Full English Porridge
Well this recipe certainly isn’t raw or vegan! It is a meat lovers haven combining two of my favourite breakfast that I had never previously thought to serve together, Poached duck eggs and porridge. Bare with me on this one, you wont regret it.
- 1 slice of prosciutto
- 1 Duck egg (chicken or other will work just fine)
- 1/2 cup oats
- enough milk to cover oats in saucepan
- 1 pinch of pink Himalayan rock salt
- 1 tsp. maca powder (optional)
- 1 tbsp. agave
- 1/2 tbsp. cider vinegar for poaching (any vinegar will work)
- 1 tsp. coconut oil for frying (any oil will work)
- boil the kettle, whilst this is happening slice your prosciutto width ways finger width apart.
- Then put your; oats, milk, salt and maca (if using) in a saucepan, on a low heat, let this simmer away whilst we poach our egg.
- Pour the boiled water into a saucepan on a medium heat and add the vinegar. Vinegar will keep the poached egg together and stop the whites from spreading in the water.
- Crack the egg into a ramekin, stir the water in a circular motion so that you create a small vortex and then drop the egg into the centre.
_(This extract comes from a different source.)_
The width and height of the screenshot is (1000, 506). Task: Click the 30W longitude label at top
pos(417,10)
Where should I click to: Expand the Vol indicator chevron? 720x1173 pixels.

- Whilst this is cooking put your sliced prosciutto rashers into a pan and fry lightly for 1 minute or until slightly crispy, then remove from the heat.
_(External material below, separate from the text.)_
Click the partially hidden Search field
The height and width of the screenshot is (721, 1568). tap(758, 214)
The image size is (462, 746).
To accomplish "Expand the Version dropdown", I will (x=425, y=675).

- When the egg is done, usually around 3-4 minutes for a medium sized duck egg, remove it from the saucepan and place on some kitchen roll to absorb the water.
- Take your oats off the heat and pour into a bowl. Sprinkle on the prosciutto, then top with your beautifully poached duck egg. Lastly drizzle over the agave and crack into that runny centre.